M. B..., ressortissant algérien né en 1974, est entré sur le territoire français le 8 septembre 2017 sous couvert d’un visa touristique. Le 7 mai 2021, il a sollicité la délivrance d’un certificat de résidence, ce qui lui a été notamment refusé par un arrêté du 18 mai 2022. Par un jugement n° 2209804 du 6 juin 2023, le tribunal administratif de Montreuil a annulé cet arrêté et a enjoint au préfet de la Seine-Saint-Denis de réexaminer la situation de M. B.... Par un arrêté du 12 juillet 2024, dont M. B... demande l’annulation, le préfet de la Seine-Saint-Denis lui a, de nouveau, refusé la délivrance d’un certificat de résidence, l’a obligé à quitter le territoire français dans un délai de trente jours et a fixé le pays de destination.

Par le jugement définitif n° 2209804 du 6 juin 2023, le tribunal administratif de Montreuil a annulé l’arrêté du 18 mai 2022 au motif que le préfet de la Seine-Saint-Denis a fait une inexacte application des dispositions des articles L. 5221-2 et R. 5221-20 du code du travail et lui a enjoint de réexaminer la situation de M. B.... L’autorité de la chose jugée qui s’attache tant au dispositif qu’aux motifs de ce jugement du 6 juin 2023 ne faisait pas obstacle à ce que l’autorité préfectorale, après avoir procédé à un réexamen de la situation de l’intéressé à la lumière des circonstances de droit et de fait existant à la date à laquelle elle a statué, refuse à nouveau, en se fondant au demeurant sur d’autres motifs, l’admission au séjour du requérant.
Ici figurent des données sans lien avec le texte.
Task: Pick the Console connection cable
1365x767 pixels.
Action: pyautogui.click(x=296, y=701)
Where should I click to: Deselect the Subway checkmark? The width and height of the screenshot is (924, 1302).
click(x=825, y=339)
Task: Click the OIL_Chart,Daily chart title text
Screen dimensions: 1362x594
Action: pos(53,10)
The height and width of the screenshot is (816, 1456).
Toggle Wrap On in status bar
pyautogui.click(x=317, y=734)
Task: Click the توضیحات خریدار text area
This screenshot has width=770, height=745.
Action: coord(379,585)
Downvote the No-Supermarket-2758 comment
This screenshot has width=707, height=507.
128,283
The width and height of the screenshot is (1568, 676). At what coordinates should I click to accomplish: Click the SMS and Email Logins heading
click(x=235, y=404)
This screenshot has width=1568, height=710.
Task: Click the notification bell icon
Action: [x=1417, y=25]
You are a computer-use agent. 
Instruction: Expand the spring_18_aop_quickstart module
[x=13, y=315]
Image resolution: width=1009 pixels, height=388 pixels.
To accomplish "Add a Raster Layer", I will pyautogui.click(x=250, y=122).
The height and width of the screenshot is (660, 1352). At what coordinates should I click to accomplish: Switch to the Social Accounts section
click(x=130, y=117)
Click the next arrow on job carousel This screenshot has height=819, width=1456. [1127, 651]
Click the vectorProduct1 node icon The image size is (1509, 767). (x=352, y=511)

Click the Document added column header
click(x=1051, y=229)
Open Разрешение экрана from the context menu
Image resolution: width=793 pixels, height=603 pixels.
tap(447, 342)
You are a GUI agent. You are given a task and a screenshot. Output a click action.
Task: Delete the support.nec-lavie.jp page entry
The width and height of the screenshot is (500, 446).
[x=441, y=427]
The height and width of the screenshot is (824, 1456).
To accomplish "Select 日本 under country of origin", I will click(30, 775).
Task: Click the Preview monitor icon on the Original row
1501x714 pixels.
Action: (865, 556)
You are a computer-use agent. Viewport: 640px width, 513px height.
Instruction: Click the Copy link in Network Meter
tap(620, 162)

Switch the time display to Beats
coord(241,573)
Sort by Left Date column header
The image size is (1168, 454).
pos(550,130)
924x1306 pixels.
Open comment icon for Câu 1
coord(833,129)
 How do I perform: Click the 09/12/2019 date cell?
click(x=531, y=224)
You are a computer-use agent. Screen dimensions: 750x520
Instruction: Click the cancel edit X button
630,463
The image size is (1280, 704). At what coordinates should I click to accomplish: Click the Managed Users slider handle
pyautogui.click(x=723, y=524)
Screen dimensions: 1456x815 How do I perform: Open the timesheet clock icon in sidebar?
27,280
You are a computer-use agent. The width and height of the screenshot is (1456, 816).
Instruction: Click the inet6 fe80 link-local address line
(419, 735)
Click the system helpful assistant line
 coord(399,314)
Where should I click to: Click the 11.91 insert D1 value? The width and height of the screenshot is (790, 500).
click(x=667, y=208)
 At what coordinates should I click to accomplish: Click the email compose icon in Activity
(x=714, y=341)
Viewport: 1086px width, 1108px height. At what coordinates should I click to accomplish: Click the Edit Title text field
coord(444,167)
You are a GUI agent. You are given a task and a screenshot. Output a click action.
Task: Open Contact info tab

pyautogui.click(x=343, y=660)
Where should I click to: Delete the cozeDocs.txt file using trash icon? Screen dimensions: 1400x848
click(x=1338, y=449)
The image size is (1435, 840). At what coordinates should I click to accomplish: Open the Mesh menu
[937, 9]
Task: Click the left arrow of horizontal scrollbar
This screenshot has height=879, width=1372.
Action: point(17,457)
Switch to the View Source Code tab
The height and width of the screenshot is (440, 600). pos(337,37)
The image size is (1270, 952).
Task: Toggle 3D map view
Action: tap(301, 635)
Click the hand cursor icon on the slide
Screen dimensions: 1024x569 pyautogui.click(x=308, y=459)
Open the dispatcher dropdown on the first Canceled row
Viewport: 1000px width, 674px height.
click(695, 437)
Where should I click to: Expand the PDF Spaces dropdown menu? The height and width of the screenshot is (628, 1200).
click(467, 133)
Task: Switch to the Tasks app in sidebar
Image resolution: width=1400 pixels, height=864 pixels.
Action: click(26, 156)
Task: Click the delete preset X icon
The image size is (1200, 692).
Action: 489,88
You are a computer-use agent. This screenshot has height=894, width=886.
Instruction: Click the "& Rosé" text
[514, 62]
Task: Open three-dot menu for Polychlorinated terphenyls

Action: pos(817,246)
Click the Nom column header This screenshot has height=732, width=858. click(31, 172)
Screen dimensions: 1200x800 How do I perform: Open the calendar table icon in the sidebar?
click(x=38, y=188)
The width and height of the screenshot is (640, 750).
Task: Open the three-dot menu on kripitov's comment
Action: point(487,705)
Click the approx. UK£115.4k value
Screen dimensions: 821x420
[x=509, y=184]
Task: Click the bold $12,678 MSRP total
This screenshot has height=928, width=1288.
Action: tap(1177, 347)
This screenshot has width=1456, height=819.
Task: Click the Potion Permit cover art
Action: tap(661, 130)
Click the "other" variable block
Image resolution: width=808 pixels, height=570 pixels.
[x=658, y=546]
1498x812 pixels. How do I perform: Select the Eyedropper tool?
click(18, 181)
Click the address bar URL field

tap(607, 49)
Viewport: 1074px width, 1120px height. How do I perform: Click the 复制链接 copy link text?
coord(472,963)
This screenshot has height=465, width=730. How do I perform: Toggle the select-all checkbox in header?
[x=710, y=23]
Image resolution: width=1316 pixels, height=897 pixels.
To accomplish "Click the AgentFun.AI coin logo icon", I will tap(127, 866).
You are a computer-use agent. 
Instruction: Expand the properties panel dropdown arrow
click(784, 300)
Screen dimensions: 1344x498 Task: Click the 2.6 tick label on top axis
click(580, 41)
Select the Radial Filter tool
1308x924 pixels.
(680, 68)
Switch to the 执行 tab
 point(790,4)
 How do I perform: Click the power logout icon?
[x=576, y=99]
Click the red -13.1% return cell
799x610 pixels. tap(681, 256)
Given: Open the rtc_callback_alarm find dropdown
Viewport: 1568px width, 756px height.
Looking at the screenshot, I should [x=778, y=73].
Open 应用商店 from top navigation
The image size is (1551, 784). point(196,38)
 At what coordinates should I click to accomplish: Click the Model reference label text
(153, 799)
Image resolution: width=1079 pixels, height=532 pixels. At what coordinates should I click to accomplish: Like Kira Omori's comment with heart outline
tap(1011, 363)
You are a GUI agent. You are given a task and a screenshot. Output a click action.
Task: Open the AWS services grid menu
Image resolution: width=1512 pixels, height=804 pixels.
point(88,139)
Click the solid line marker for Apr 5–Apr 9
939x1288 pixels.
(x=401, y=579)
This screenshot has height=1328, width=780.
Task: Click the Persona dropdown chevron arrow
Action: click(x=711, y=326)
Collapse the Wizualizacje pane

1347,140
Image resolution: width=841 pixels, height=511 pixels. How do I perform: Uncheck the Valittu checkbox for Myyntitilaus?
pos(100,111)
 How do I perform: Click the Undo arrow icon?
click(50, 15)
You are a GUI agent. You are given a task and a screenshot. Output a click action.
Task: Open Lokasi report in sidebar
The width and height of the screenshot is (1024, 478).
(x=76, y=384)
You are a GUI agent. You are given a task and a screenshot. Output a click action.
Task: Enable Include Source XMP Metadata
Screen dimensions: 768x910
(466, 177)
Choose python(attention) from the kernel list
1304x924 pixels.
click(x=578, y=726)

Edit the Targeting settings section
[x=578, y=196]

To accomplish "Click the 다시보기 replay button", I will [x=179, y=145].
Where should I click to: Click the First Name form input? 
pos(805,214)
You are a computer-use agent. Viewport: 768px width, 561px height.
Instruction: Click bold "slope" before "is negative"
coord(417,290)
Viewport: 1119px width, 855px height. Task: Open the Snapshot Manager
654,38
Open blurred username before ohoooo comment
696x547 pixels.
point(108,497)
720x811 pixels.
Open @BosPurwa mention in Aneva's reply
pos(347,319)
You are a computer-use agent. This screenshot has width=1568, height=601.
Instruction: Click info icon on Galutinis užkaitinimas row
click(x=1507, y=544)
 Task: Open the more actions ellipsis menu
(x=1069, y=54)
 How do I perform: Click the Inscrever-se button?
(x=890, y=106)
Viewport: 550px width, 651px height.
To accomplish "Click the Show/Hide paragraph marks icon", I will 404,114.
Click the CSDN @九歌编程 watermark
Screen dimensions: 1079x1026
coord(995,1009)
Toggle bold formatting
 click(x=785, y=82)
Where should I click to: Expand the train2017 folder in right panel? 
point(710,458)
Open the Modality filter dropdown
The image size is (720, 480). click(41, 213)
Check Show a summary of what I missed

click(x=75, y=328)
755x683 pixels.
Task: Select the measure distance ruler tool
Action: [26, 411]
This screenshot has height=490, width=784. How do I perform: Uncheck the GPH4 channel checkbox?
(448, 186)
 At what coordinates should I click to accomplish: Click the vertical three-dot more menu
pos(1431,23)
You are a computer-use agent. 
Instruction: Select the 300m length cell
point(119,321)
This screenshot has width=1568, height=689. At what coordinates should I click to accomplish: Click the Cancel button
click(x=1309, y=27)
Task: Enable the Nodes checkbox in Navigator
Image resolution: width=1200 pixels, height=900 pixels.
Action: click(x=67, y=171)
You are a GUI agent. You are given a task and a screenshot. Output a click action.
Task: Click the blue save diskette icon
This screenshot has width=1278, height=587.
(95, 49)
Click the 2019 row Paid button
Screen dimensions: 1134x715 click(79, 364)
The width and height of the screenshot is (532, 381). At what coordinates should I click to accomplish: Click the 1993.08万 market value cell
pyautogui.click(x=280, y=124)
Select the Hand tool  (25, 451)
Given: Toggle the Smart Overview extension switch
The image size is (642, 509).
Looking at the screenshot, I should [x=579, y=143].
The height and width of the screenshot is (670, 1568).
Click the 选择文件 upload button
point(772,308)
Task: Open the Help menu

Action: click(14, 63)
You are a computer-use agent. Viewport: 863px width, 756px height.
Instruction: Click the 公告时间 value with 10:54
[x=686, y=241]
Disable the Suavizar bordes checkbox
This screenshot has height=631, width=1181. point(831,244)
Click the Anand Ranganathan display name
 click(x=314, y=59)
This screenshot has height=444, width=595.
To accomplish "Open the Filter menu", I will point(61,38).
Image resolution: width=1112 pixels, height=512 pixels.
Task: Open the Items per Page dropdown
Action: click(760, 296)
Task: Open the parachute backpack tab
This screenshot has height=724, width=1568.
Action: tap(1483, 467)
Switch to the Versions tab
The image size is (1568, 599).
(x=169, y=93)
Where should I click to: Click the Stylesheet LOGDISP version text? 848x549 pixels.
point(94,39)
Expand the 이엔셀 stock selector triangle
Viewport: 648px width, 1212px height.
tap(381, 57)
En l’absence d’identité d’objet entre l’arrêté du 18 mai 2022, annulé par le jugement du 6 juin 2023, et l’arrêté du 12 juillet 2024, contesté dans la présente instance, le préfet de la Seine-Saint-Denis n’a pas méconnu l’autorité de la chose jugée par le tribunal dans sa décision du 6 juin 2023. Par suite, le moyen unique de la requête de M. B... ne peut qu’être écarté.

Il résulte de ce qui précède que la requête de M. B... doit être rejetée, sans qu’il soit besoin de statuer sur la fin de non-recevoir opposée en défense.














D É C I D E :


Article 1er : La requête de M. B... est rejetée.

Article 2 : Le présent jugement sera notifié à M. A... B... et au préfet de la Seine-Saint-Denis.


Délibéré après l’audience du 14 octobre 2025, à laquelle siégeaient :

- M. Guérin-Lebacq, président,
- M. Breton, premier conseiller,
- M. Bastian, conseiller.

Rendu public par mise à disposition au greffe le 4 novembre 2025.


Le rapporteur,
T. Breton
Le président,
J.-M. Guérin-Lebacq

La greffière,
A. Kouadio-Tiacoh


La République mande et ordonne au préfet de la Seine-Saint-Denis ou à tout autre préfet territorialement compétent, en ce qui le concerne ou à tous commissaires de justice à ce requis en ce qui concerne les voies de droit commun contre les parties privées, de pourvoir à l’exécution du présent jugement.